High Hopes For Tourism Sector In Tunisia Despite Terrorism Fears

North Africa

Despite fear of terrorist attacks, the tourism sector in Tunisia is on the rise. Historically, instances of terrorism in the country have always coincided with drops in income coming from tourism.

Strengthened security in Tunisia has contributed to the growth of Tunisia’s tourism sector in recent months, according to Tunisian observers and government officials. While the terrorist attacks that have rocked the country since 2011 have affected the country’s tourism industry, there are signs that the tourism sector is flourishing once again, with people flocking to the country from around the world.

“[Polish and Belgian citizens] were not allowed to travel to Tunisia, but after security began to stabilise, they significantly returned,” said Salim Mhaya, a hotel manager in Djerba.

According to statistics released by the Tunisian Government, the number of overnight stays in the country increased by 45% over the last quarter. Furthermore, the number of tourism hotel bookings have risen by 60% after their reduction significantly over the past few years.

This is interpreted by many people as a promising indicator that the stability that Tunisia is experiencing will encourage this industry to grow.

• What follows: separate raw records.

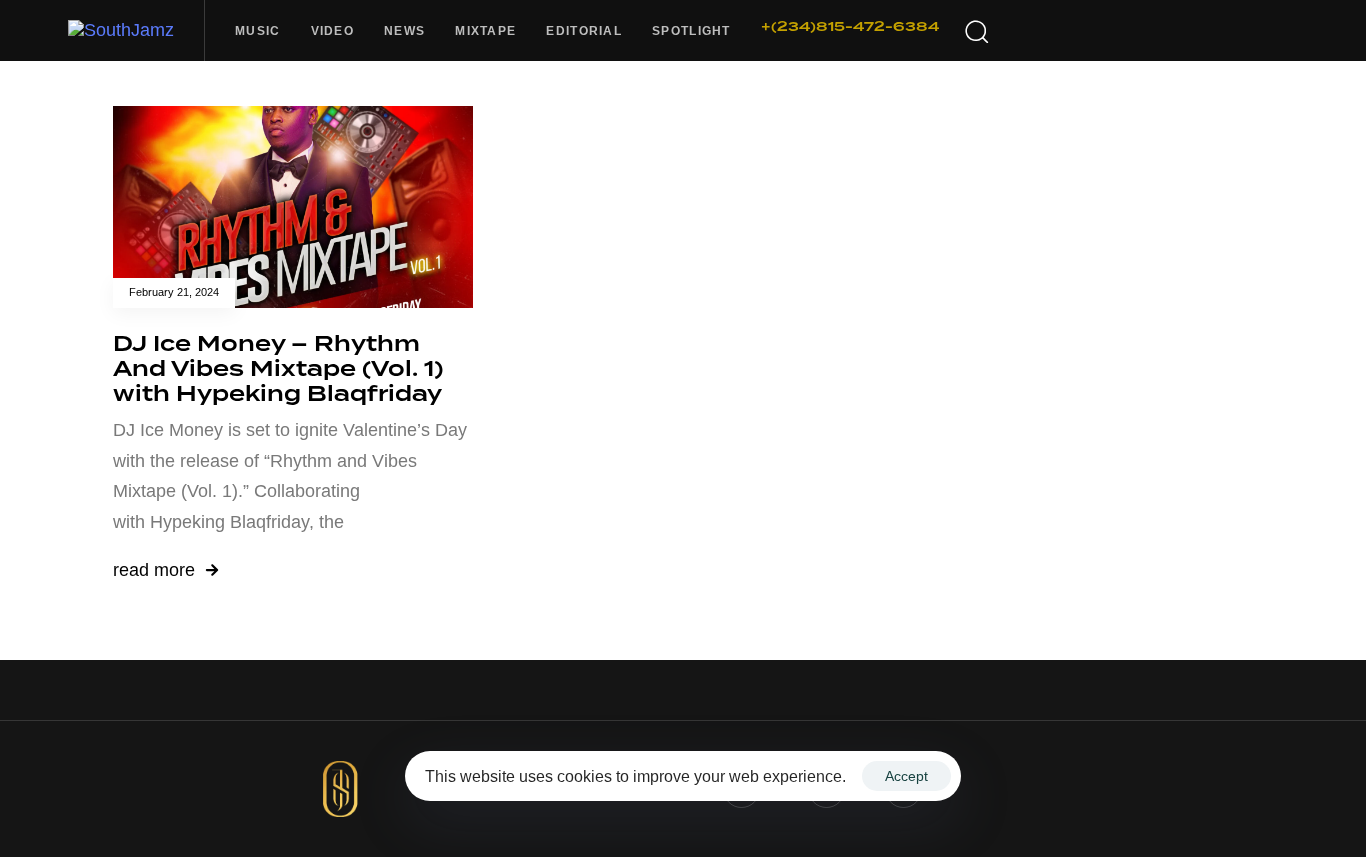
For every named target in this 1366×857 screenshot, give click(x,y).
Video (333, 31)
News (404, 31)
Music (258, 31)
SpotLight (691, 31)
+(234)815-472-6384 (850, 27)
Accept (906, 776)
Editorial (584, 31)
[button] (976, 31)
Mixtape (485, 31)
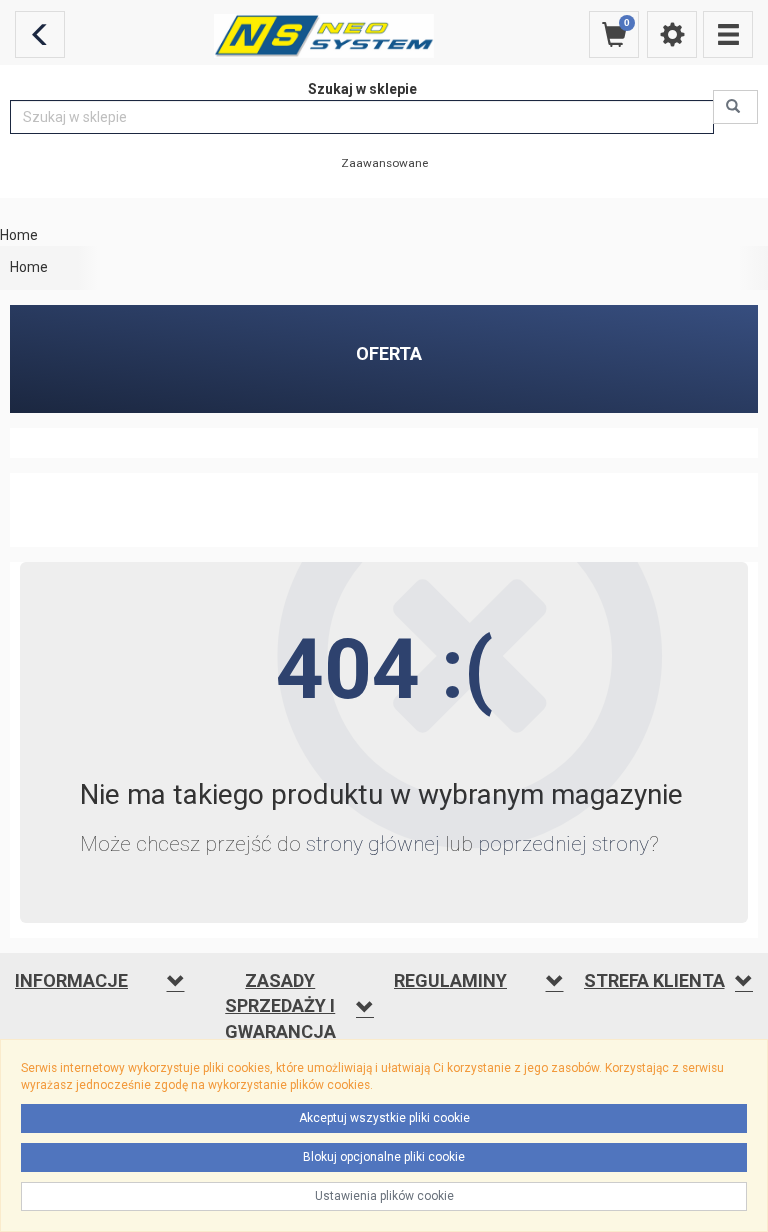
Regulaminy (450, 980)
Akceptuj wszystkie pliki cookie (384, 1118)
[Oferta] (728, 34)
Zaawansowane (384, 163)
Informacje (71, 980)
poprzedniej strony (563, 844)
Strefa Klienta (654, 980)
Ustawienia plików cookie (384, 1196)
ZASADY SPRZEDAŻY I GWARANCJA (280, 1006)
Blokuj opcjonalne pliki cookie (384, 1157)
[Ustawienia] (672, 34)
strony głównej (373, 844)
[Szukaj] (735, 107)
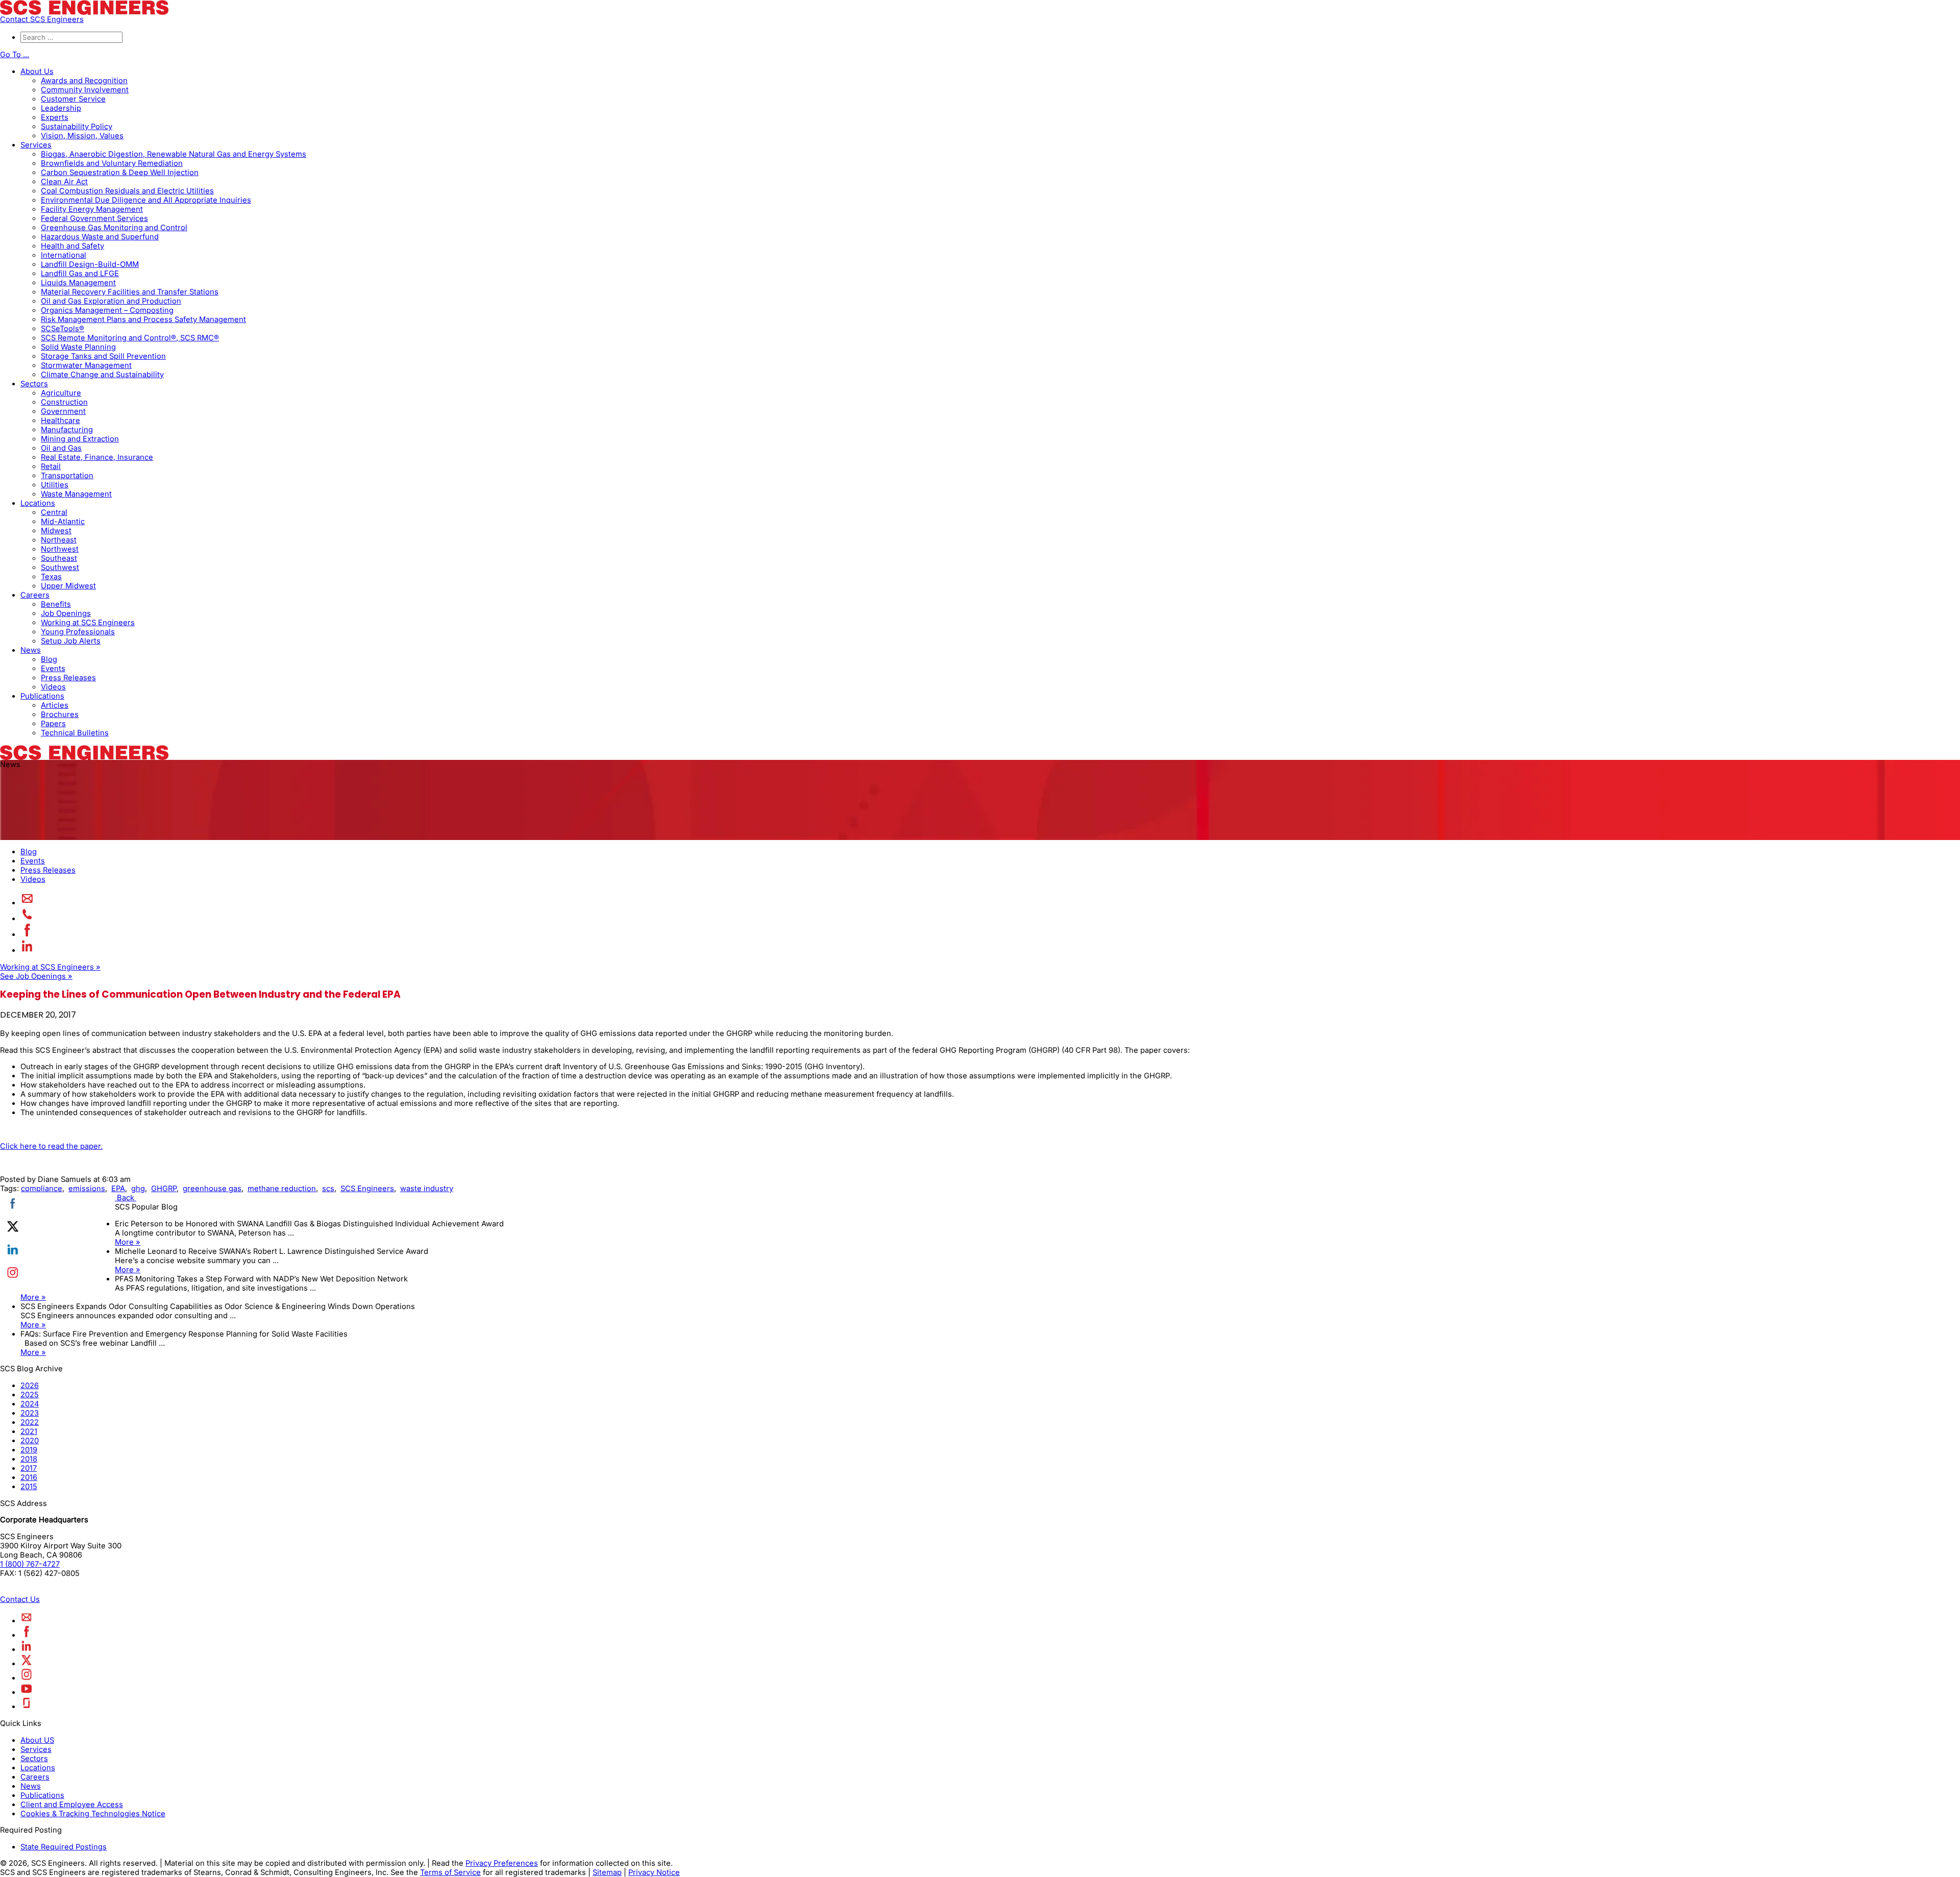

“If we continue at the same pace, all these indicators predict an excellent tourism year,” said Hisham al-Mahwashi, the Director of Tourism in the city of Djerba. “I believe that the political process is a picture that can be promoted abroad and can contribute to the development of Tunisia’s image abroad as a secure, democratic, and peaceful country.”

Historically, the tourism industry in Tunisia has contributed to 7% of the country’s GDP. Now, travel agencies, hotel managers, and craftsmen say that the government must encourage further development of this sector to bring in more money to the country.

“The price of the night spent in Tunisia is 59 Euros, which is a small number compared to Morocco where the price of spending the night is 283 Euros,” said Hamda Abd al-Mawla, the Director of the Tunisian Travel and Tourism Federation. “We need a strategy that will attract the tourist to increase his expenses.”

While the country still faces the issue of what to do with potential returning ISIS militants, the Tunisian Government announced a plan to deal with the issue.

With the decrease of these attacks, and plans to rehabilitate returning fighters, many hope that Tunisia’s security will improve and that its tourism industry will begin to flourish.